RV32IM Pipelined CPU with Cache Memory
This repository contains a implementation of a pipelined RV32IM CPU, developed as part of the Instruction Architectures & Compilers course at Imperial College London.
CPU is demonstrated by the following gifs.

The project involved evolving a basic single-cycle processor into a functional 5-stage pipeline, requiring custom hardware solutions for data hazards and multi-cycle arithmetic operations.
Technical Features & Updates
- Hazard Detection & Resolution
Initially, the pipeline relied on software-level nop padding in assembly to prevent data hazards. I later implemented a hardware Hazard Unit to automate this process.
- Forwarding: Minimizes stalls by passing data directly between pipeline stages.
- Stalling & Flushing: Handles branch mispredictions and load-use dependencies.
- Result: This allowed the pipelined CPU to execute the same reference binaries as the single-cycle version without manual modification.
- Expanded Instruction Support
I extended the [Control Unit] and [ALU] to support the full RV32IM base set plus extensions:
- Control Flow: Implemented jalr, lui, auipc, and branch comparisons (blt, bge, bltu, bgeu).

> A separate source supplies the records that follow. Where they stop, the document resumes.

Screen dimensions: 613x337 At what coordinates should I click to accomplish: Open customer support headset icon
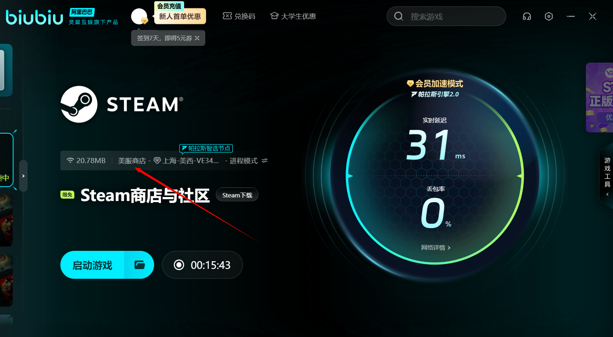(527, 16)
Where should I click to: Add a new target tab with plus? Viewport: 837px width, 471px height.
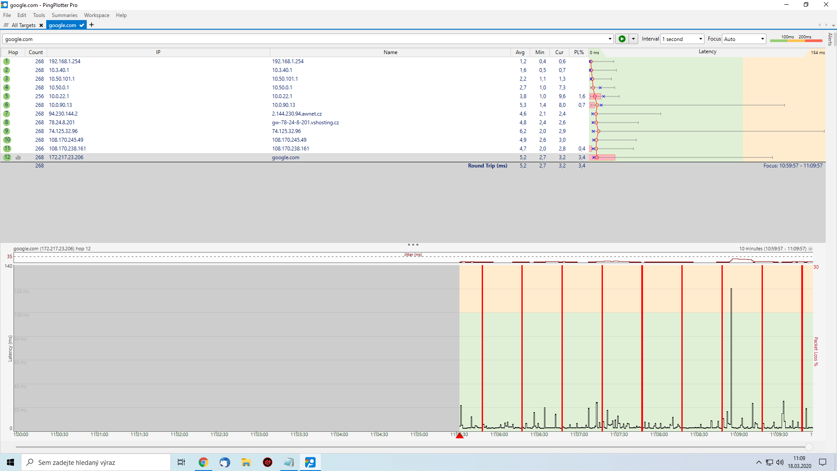[92, 25]
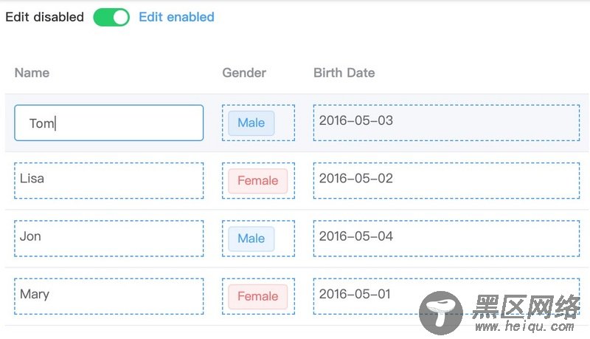
Task: Open the Female gender tag for Mary
Action: (257, 296)
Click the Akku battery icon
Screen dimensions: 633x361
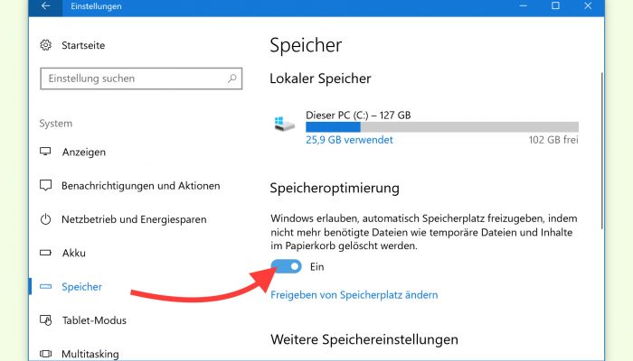click(45, 253)
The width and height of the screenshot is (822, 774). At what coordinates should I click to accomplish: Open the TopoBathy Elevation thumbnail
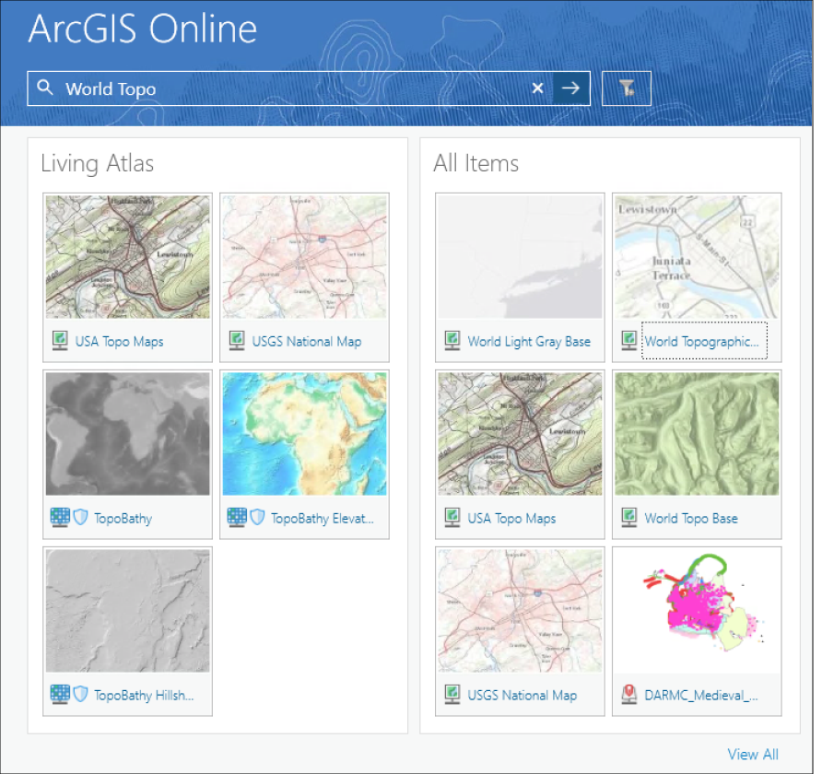click(304, 433)
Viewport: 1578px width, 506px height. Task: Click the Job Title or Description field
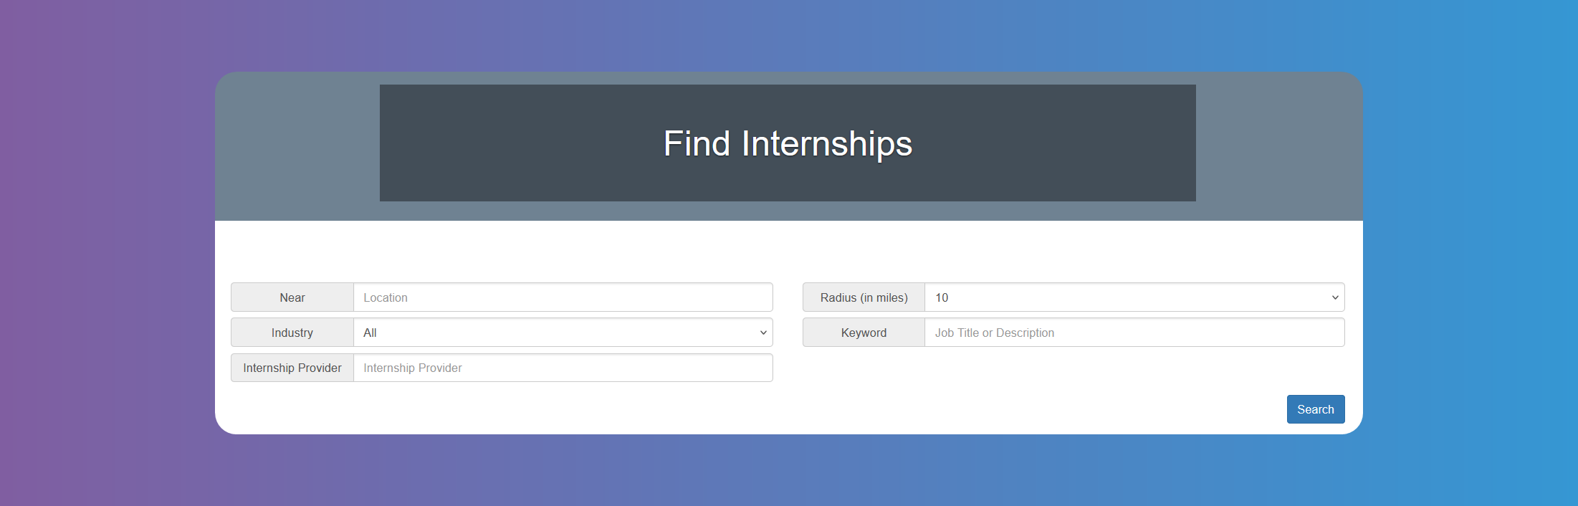[x=1134, y=332]
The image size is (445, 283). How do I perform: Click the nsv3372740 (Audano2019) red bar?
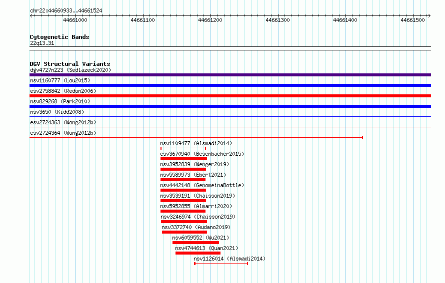(x=185, y=232)
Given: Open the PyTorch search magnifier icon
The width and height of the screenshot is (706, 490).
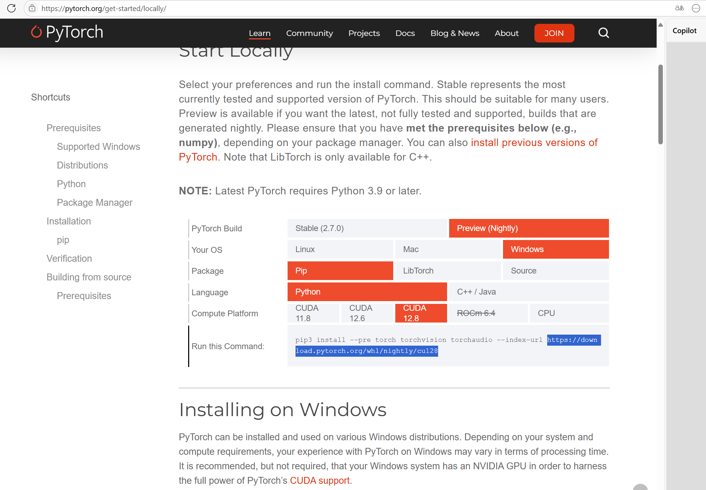Looking at the screenshot, I should (603, 33).
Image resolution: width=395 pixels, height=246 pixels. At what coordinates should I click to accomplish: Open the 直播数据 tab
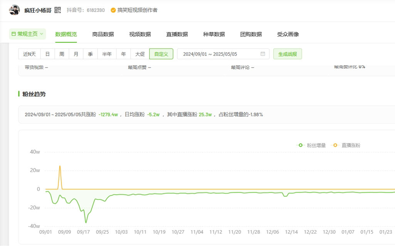(x=177, y=34)
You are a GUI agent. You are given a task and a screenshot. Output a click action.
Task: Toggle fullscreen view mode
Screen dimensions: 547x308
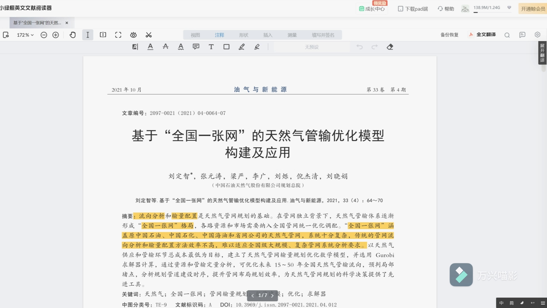click(118, 35)
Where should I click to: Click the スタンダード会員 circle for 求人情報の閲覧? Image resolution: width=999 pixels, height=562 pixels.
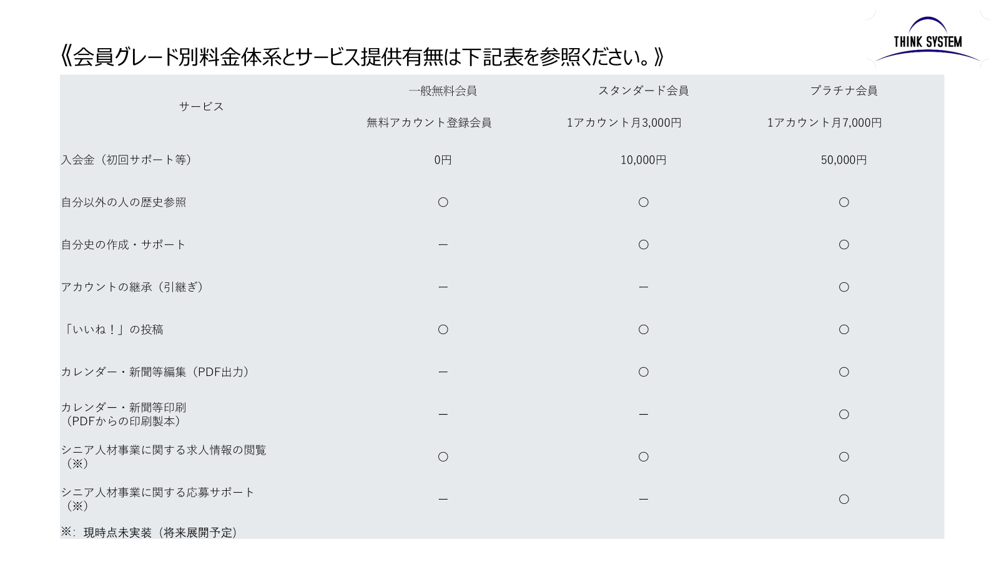(643, 457)
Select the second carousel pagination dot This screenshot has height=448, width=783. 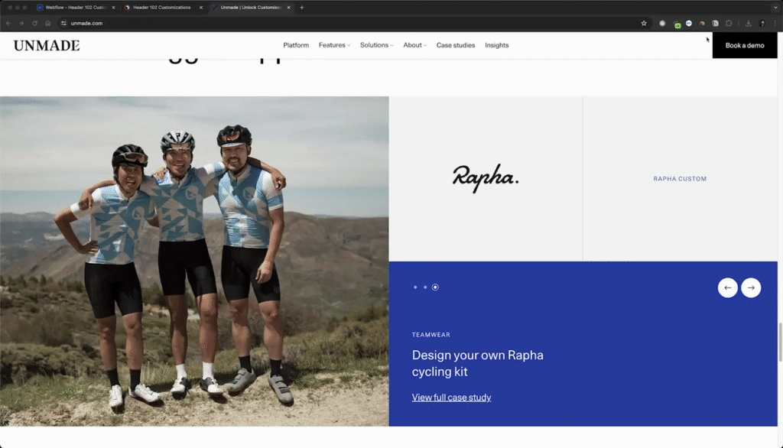(425, 287)
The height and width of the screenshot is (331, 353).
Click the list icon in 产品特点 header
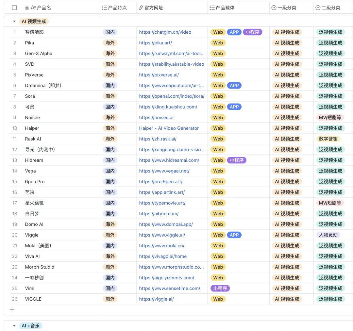click(104, 8)
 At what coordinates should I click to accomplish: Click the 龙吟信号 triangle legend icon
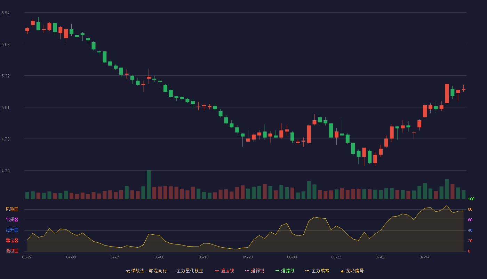(x=342, y=271)

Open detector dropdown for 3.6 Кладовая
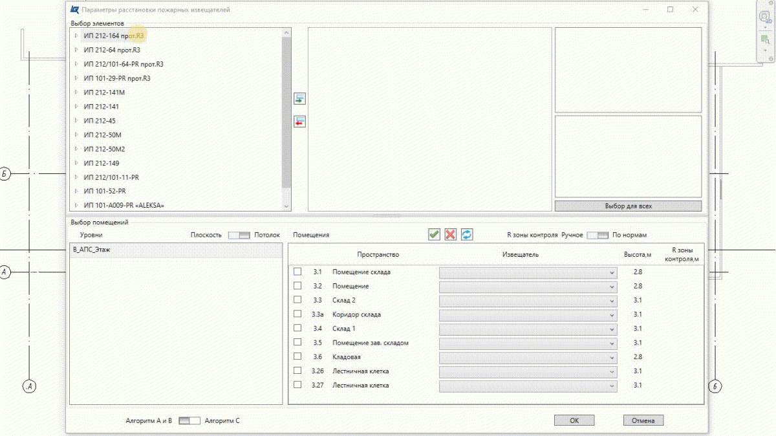(611, 358)
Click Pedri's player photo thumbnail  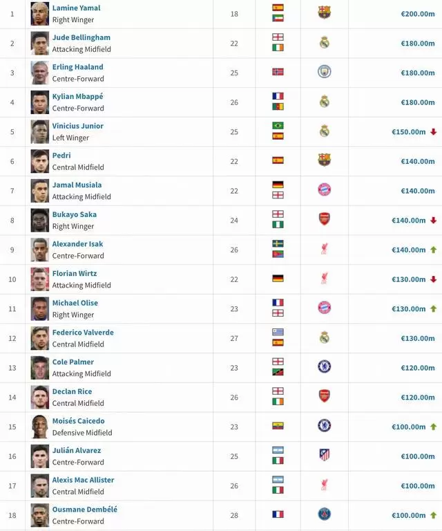40,161
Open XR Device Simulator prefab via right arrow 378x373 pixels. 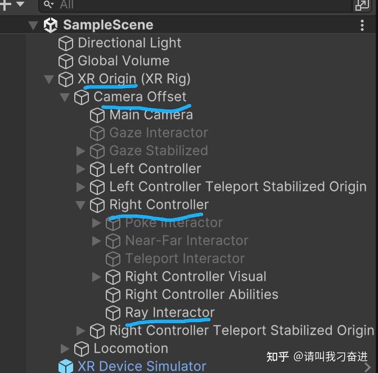368,366
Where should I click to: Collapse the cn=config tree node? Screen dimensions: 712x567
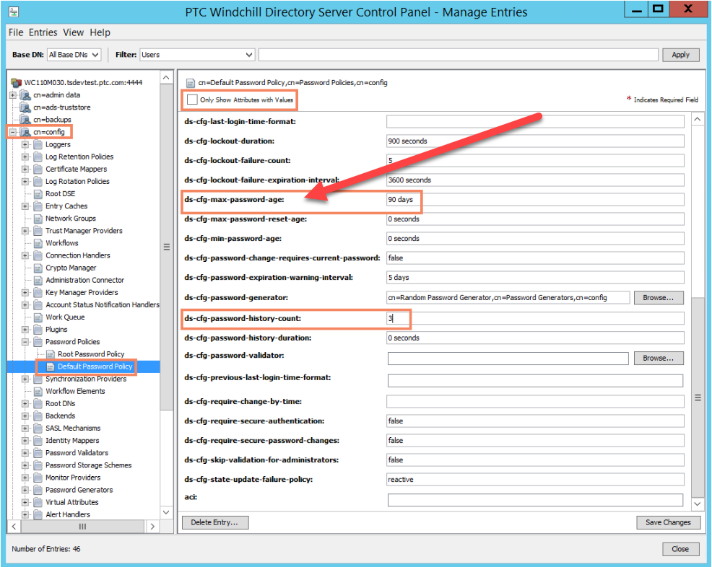(12, 131)
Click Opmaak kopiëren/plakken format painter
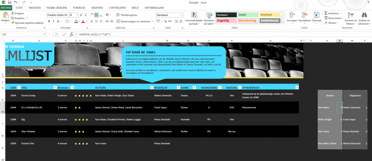The height and width of the screenshot is (161, 372). [27, 23]
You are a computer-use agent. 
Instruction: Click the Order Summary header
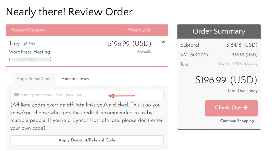(219, 31)
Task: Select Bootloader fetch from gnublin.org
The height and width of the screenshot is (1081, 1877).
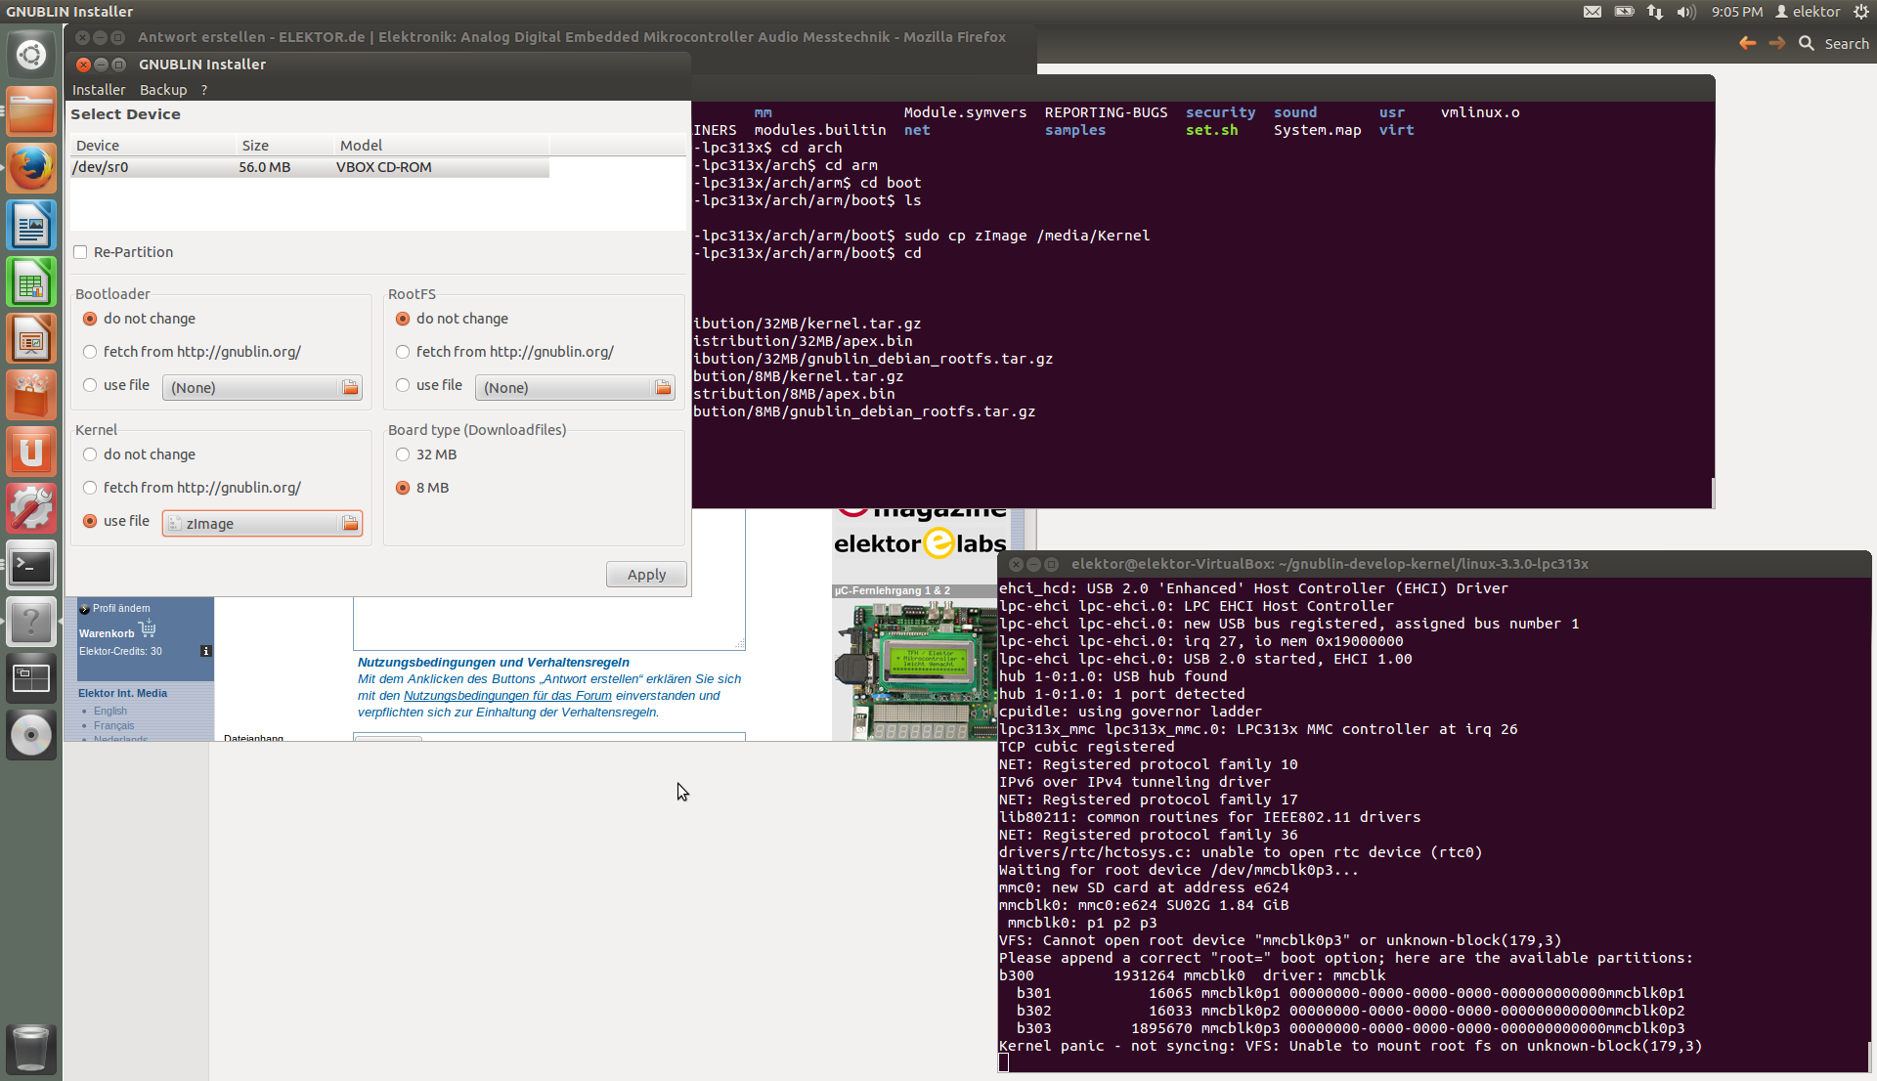Action: (91, 352)
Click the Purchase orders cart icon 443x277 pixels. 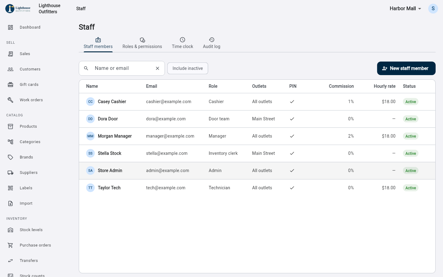10,245
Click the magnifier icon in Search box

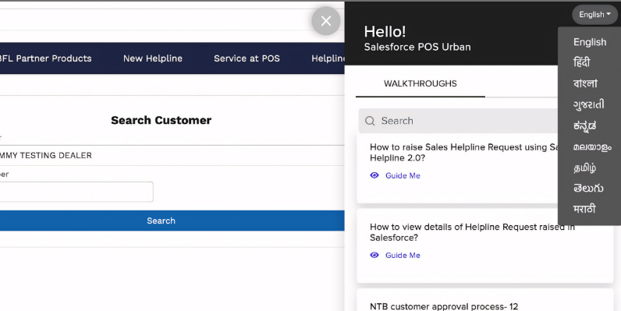pos(370,121)
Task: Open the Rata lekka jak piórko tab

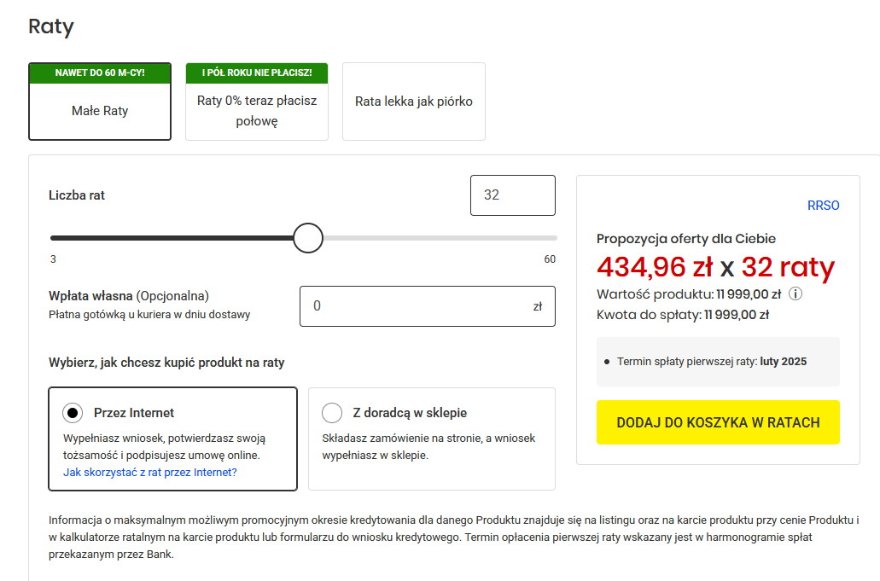Action: [x=414, y=102]
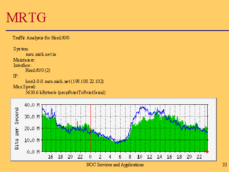This screenshot has height=172, width=229.
Task: Click the hssi1-0-0.msu.mich.net IP address text
Action: (65, 81)
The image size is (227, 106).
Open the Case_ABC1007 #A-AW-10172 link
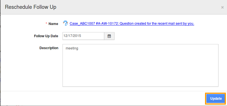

- Encoding: Re-engineered the aluCtrl encoding to accommodate the expanded instruction set and verified via logic simulation.
- Multi-Cycle Arithmetic
While my previous designs used single-cycle multipliers, I recognized that this significantly caps the maximum clock frequency (Fmax) due to long critical paths.
- Implemented multi-cycle mul, div, and rem instructions.
- This trade-off ensures that the CPU can maintain a higher overall clock speed while still handling complex arithmetic.
Verification & Testing
The CPU was verified using two primary methods:
- Reference Program: A standard benchmark to ensure ISA compliance.
- F1 Light Sequence: A custom assembly program written to test real-time logic and timing.